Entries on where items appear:
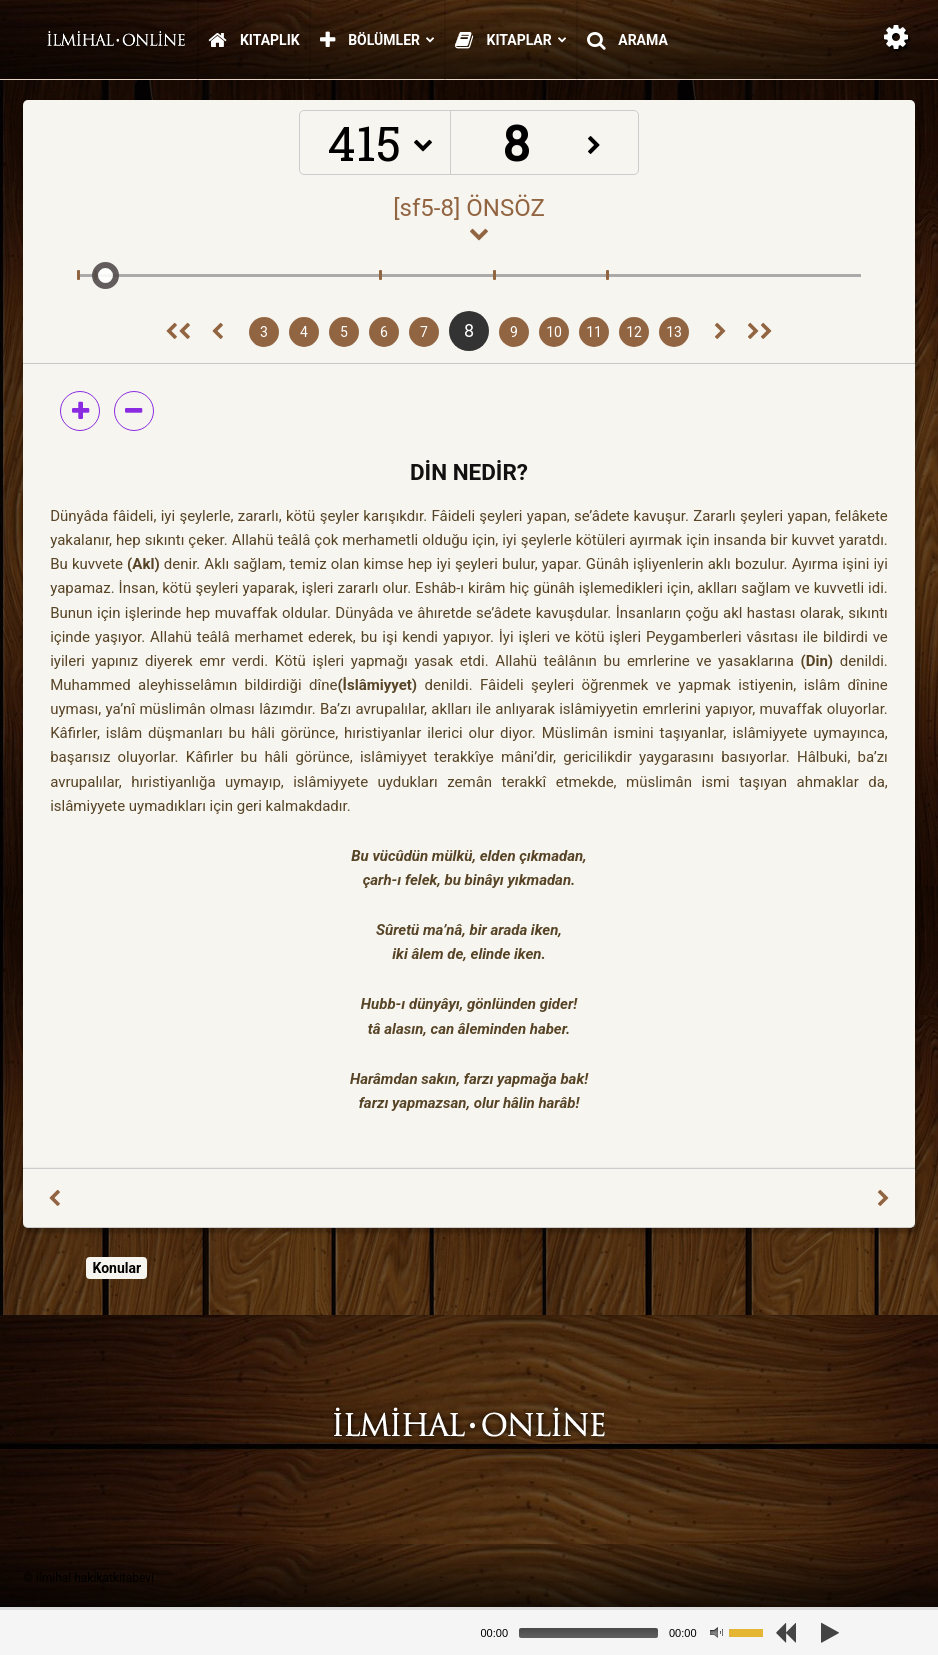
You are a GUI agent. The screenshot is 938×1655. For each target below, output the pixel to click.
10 (554, 332)
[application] (630, 1632)
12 (634, 332)
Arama (627, 41)
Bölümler (377, 41)
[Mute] (716, 1633)
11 (594, 332)
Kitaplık (253, 41)
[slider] (588, 1633)
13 (674, 332)
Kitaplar (511, 41)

- Request -
Please output these rows again word for word, without the pictures.

- Problem solution -
You are a GUI agent. The screenshot is 938×1655. For each target below, output the pixel to click.
10 (554, 332)
[application] (630, 1632)
12 (634, 332)
Arama (627, 41)
Bölümler (377, 41)
[Mute] (716, 1633)
11 (594, 332)
Kitaplık (253, 41)
[slider] (588, 1633)
13 (674, 332)
Kitaplar (511, 41)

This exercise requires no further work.